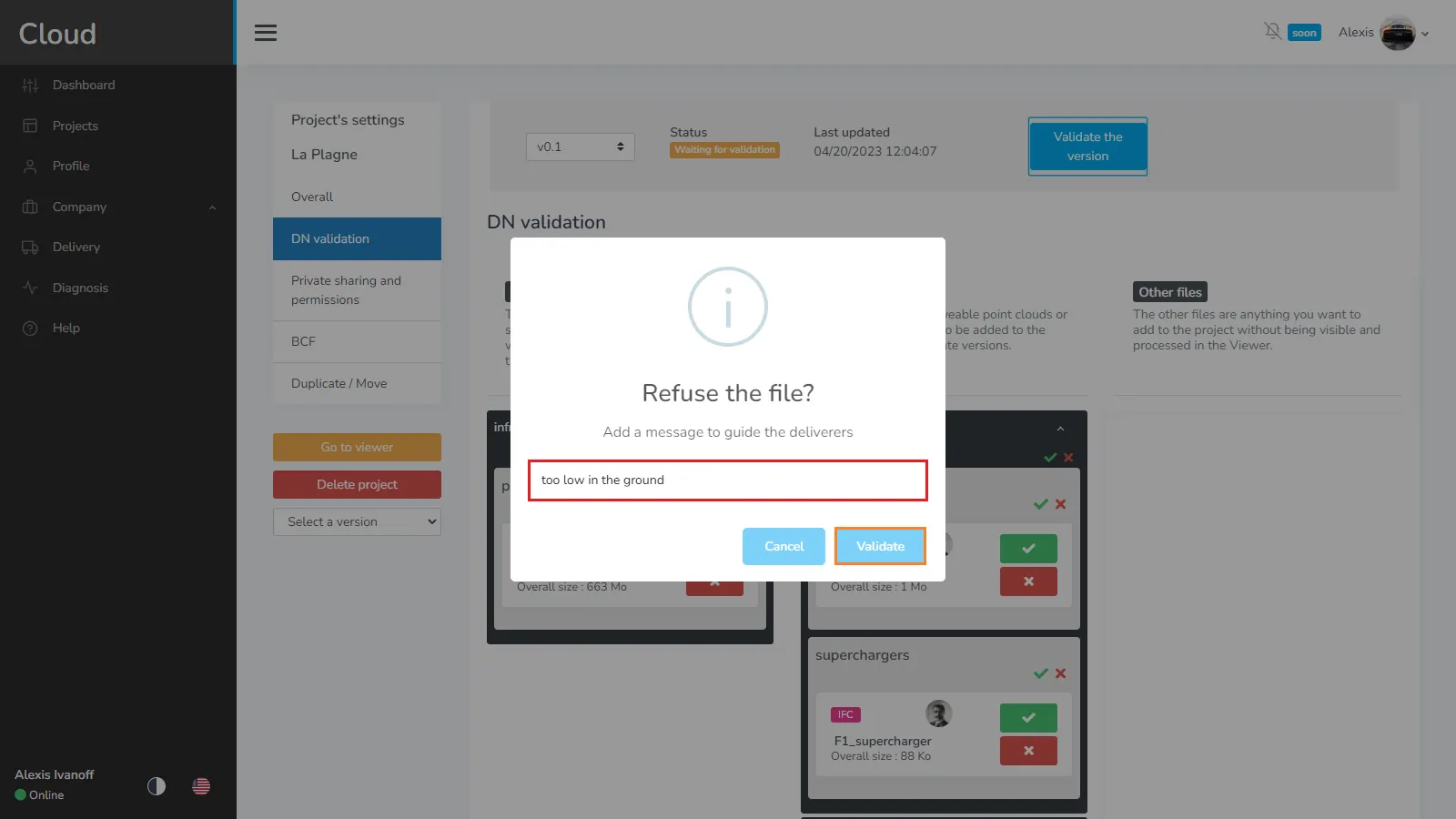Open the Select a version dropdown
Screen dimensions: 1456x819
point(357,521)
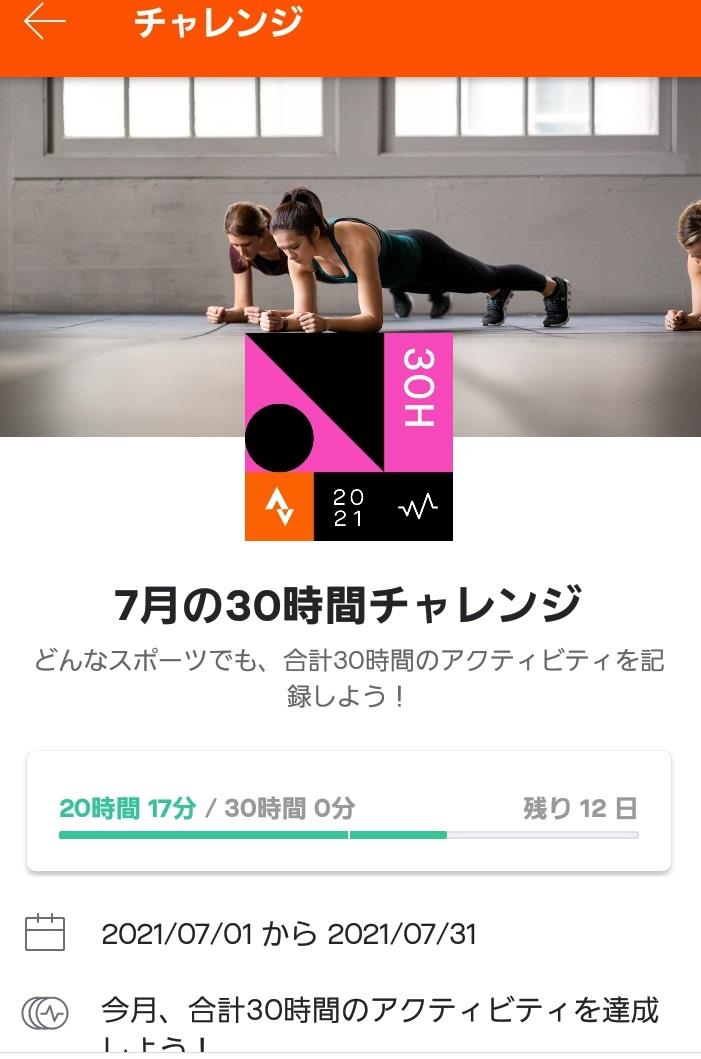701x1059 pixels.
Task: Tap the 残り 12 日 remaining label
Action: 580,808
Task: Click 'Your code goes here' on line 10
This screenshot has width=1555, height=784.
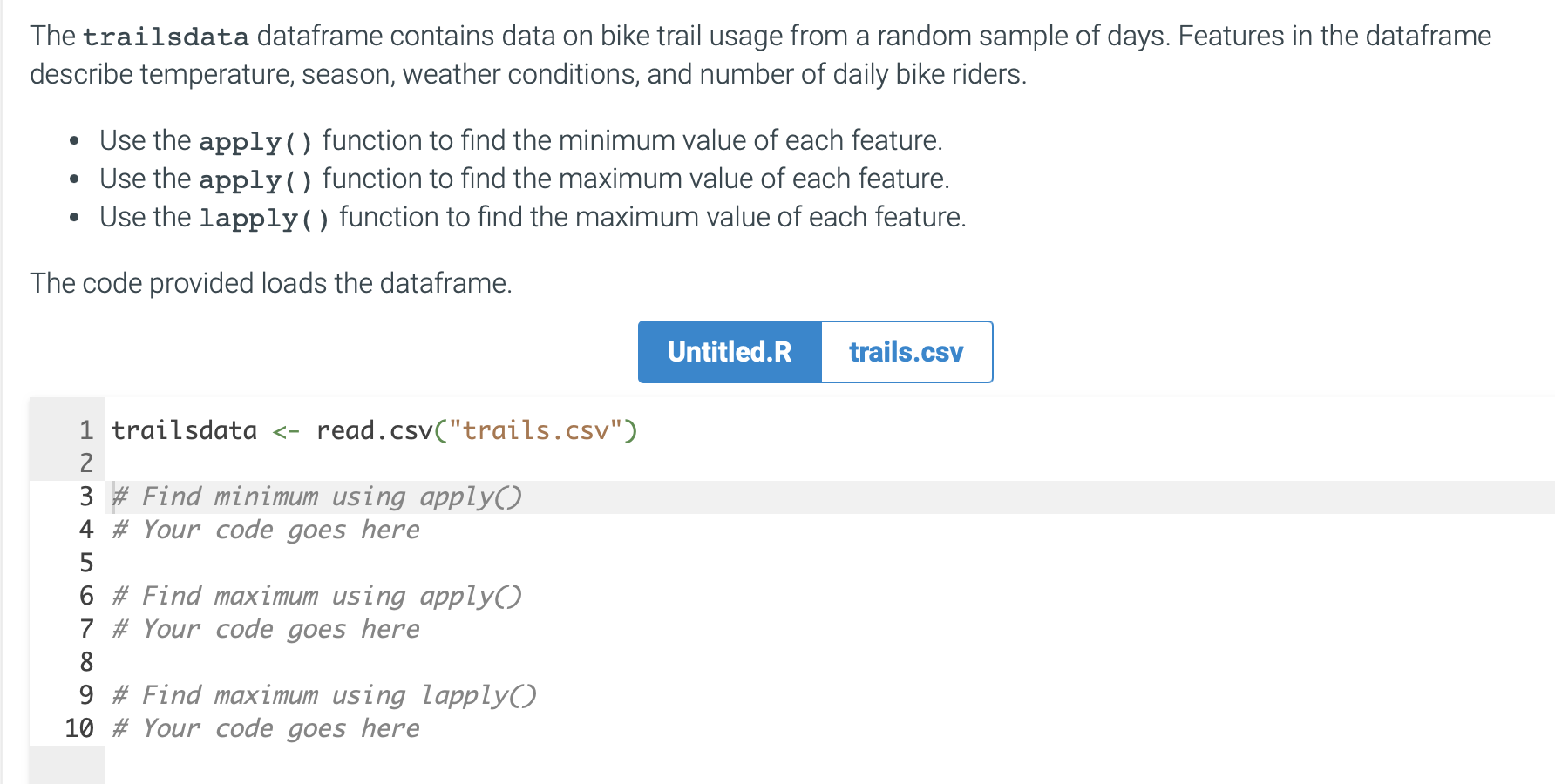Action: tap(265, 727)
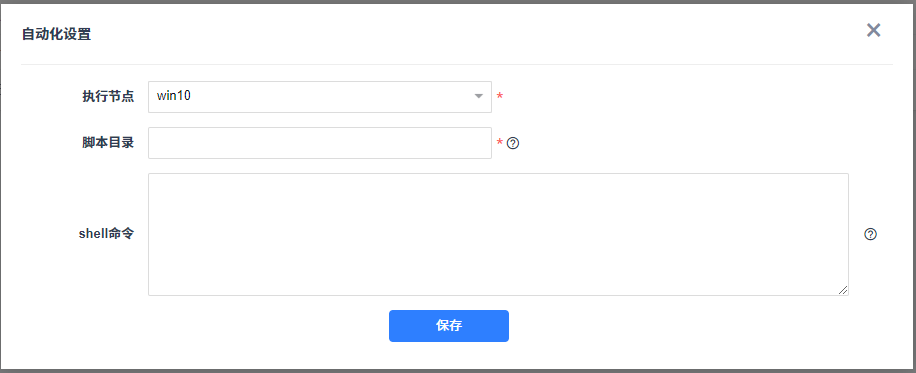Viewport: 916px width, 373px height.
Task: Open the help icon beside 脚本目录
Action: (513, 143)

..........

| Aim of the exercise |
Only what runs from the line holding "Task: Click 'Your code goes here' on line 10" through the end of the entries above is to be given again, exactly, with every picture omitted.

| Response below |
Task: Click 'Your code goes here' on line 10
This screenshot has width=1555, height=784.
Action: tap(265, 727)
Viewport: 916px width, 373px height.
Task: Open the help icon beside 脚本目录
Action: (513, 143)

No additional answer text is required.